==== RAW DATA ====

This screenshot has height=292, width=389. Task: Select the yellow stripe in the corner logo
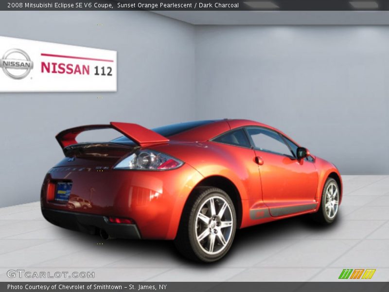point(370,274)
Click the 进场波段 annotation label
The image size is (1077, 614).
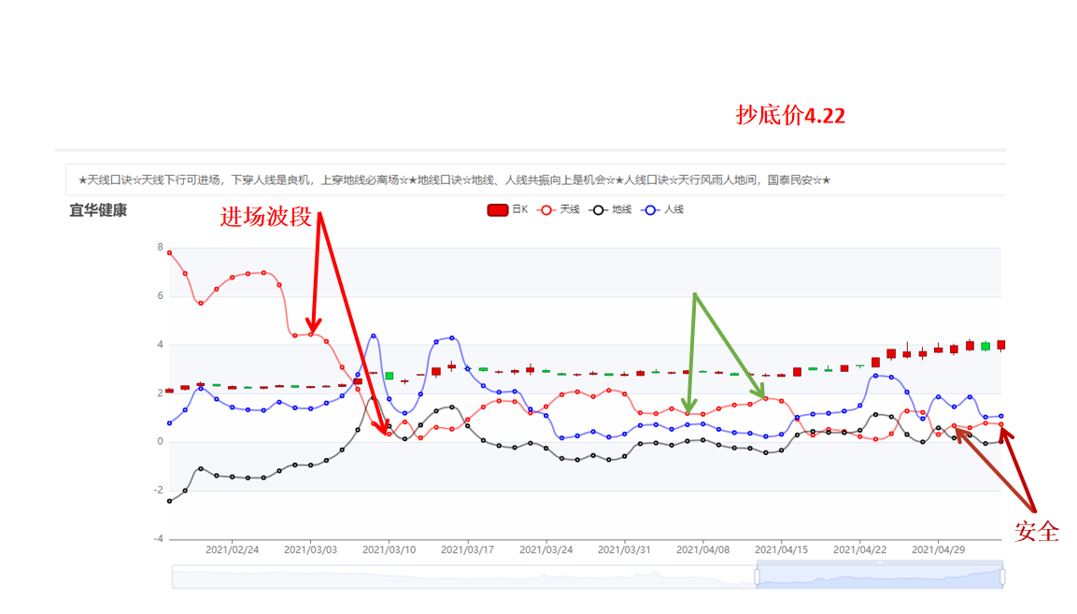click(266, 217)
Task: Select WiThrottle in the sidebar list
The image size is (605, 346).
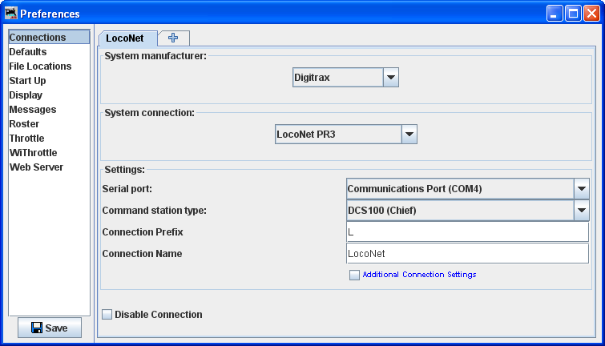Action: click(x=33, y=153)
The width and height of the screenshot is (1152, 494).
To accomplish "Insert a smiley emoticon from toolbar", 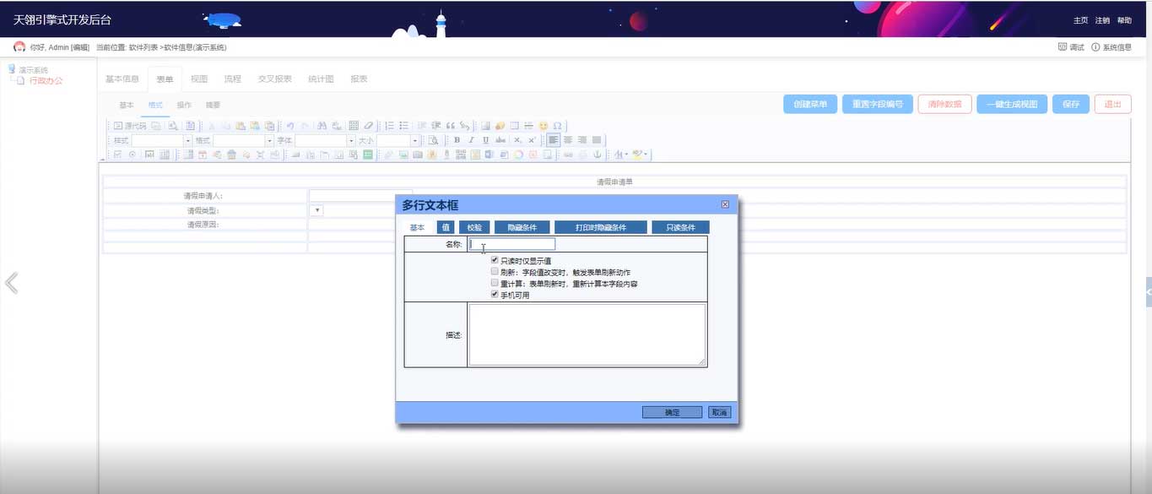I will pyautogui.click(x=543, y=126).
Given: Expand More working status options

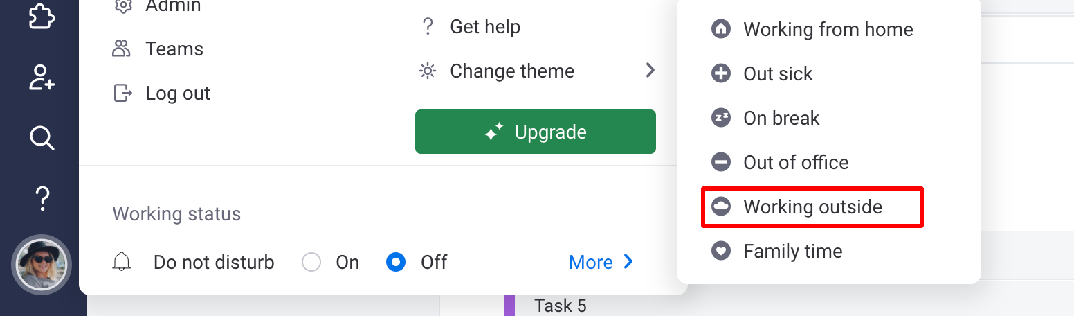Looking at the screenshot, I should [x=601, y=262].
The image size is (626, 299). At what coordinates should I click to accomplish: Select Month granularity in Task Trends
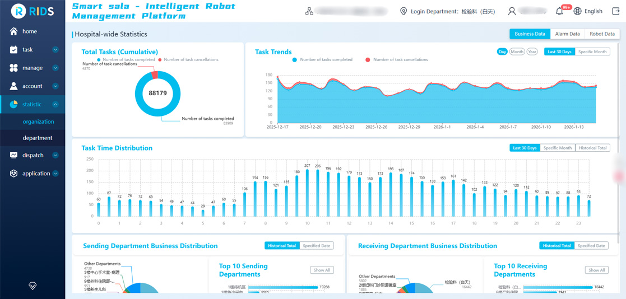[517, 52]
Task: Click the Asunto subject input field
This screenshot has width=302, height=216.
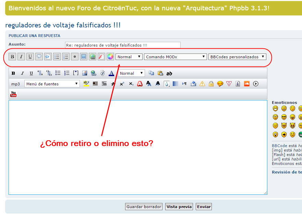Action: (123, 45)
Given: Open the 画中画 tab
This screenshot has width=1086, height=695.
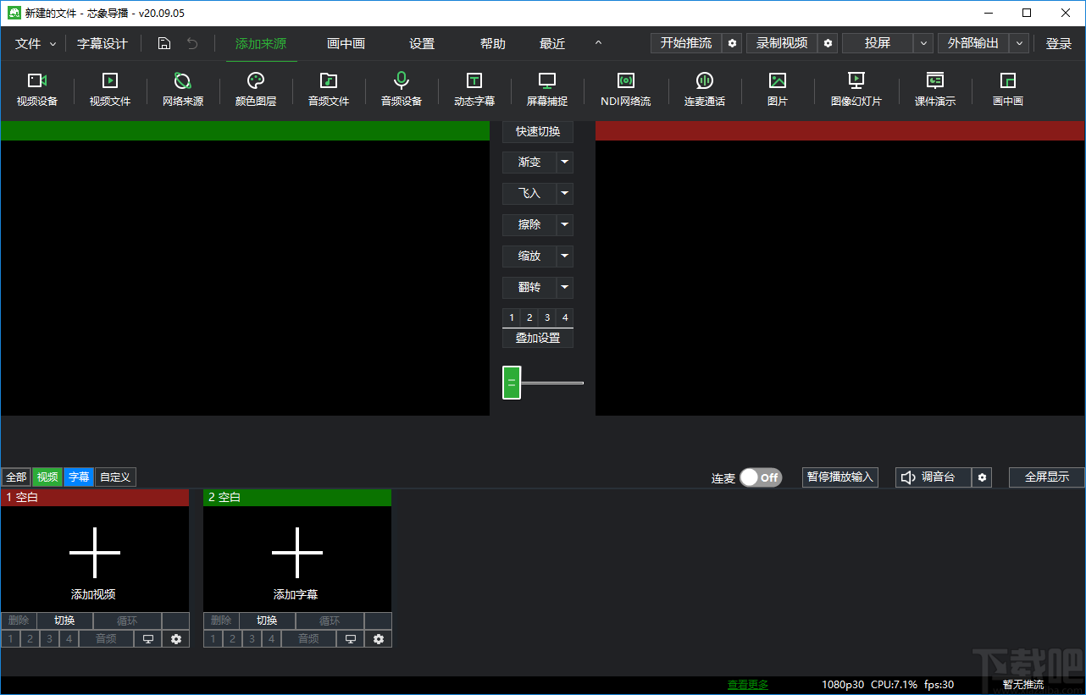Looking at the screenshot, I should [x=346, y=44].
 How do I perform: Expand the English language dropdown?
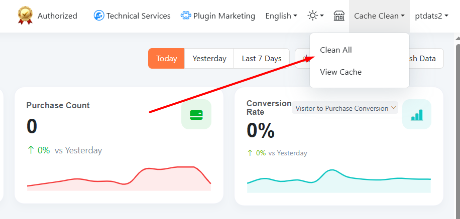(281, 16)

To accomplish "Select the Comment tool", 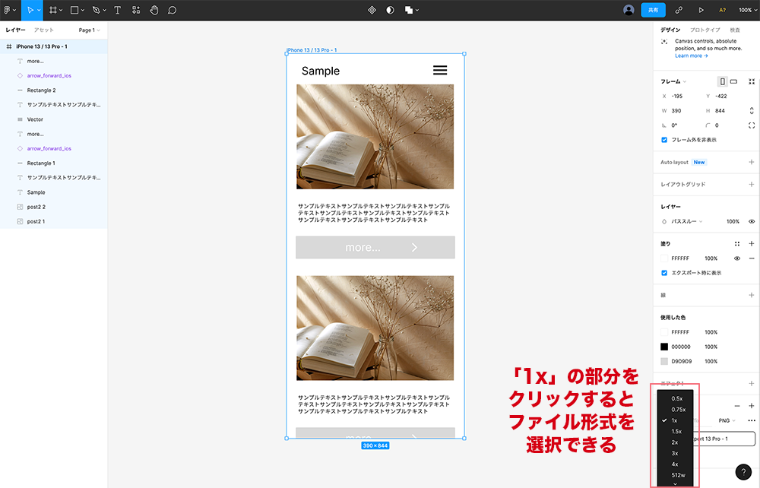I will [x=172, y=10].
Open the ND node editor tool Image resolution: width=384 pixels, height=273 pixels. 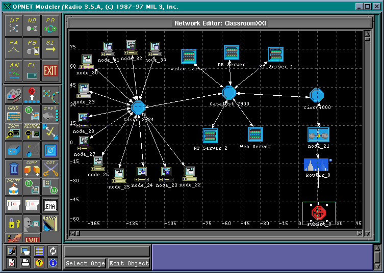point(32,25)
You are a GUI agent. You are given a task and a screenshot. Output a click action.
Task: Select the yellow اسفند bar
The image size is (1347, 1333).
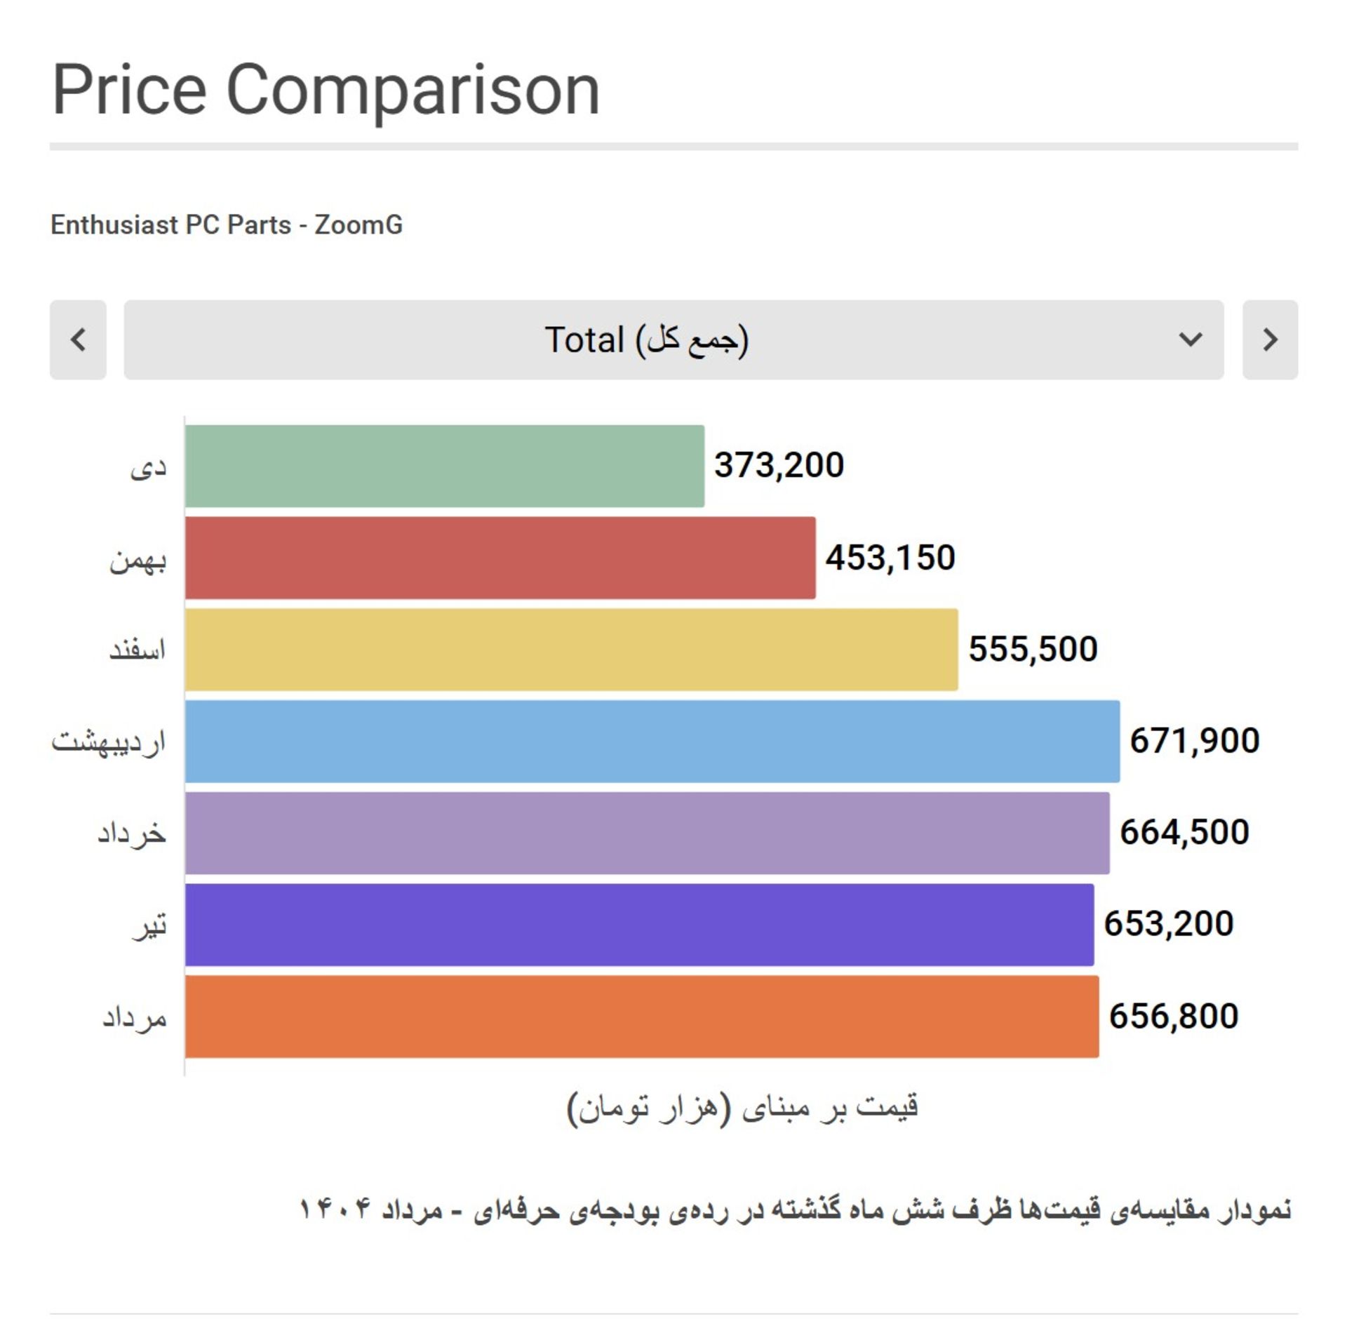572,650
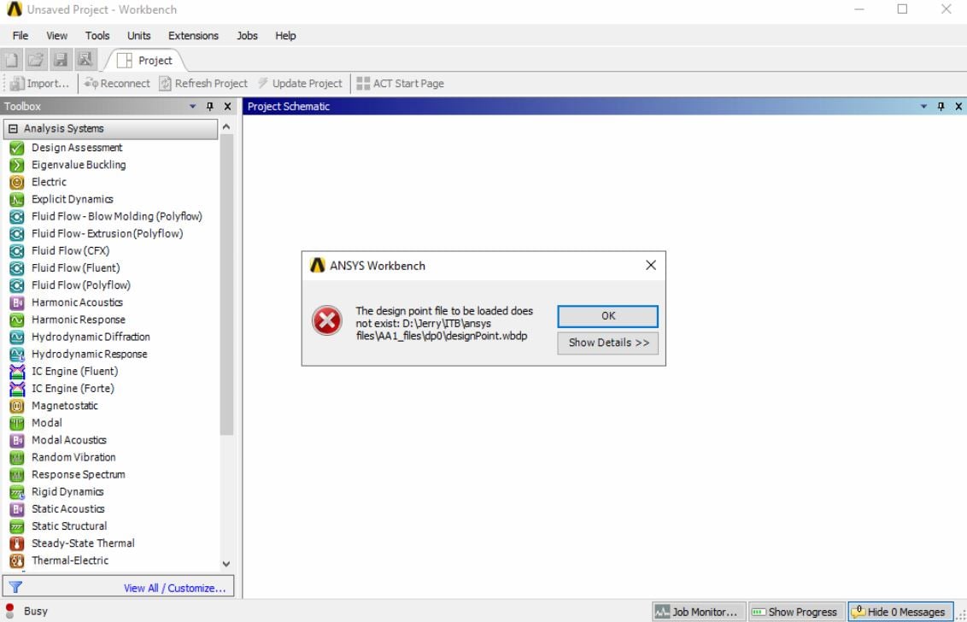Viewport: 967px width, 622px height.
Task: Open the Toolbox panel options dropdown
Action: point(194,106)
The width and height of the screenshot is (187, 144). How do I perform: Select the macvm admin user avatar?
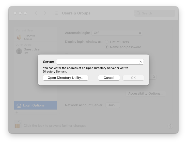[19, 37]
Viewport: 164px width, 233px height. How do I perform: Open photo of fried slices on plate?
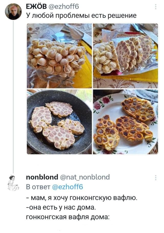click(x=125, y=122)
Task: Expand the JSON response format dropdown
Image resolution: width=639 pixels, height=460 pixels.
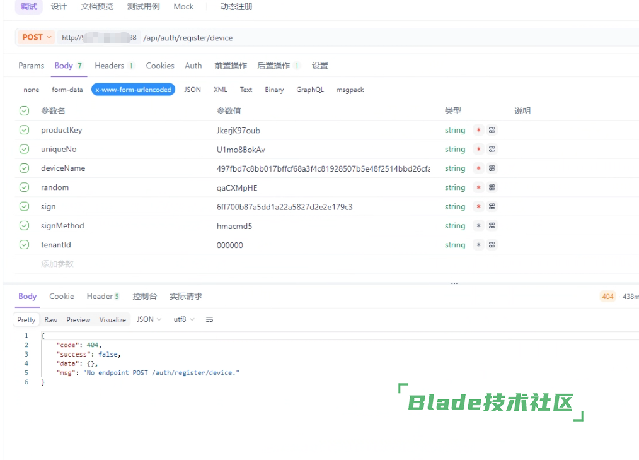Action: [149, 320]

====

**YOUR GOAL:** Write out, exactly as they stand, the line with "Task: Expand the" and every line after it through the end of the entries above; omit the pictures.

**ANSWER FOR THIS EXERCISE:**
Task: Expand the JSON response format dropdown
Image resolution: width=639 pixels, height=460 pixels.
Action: [149, 320]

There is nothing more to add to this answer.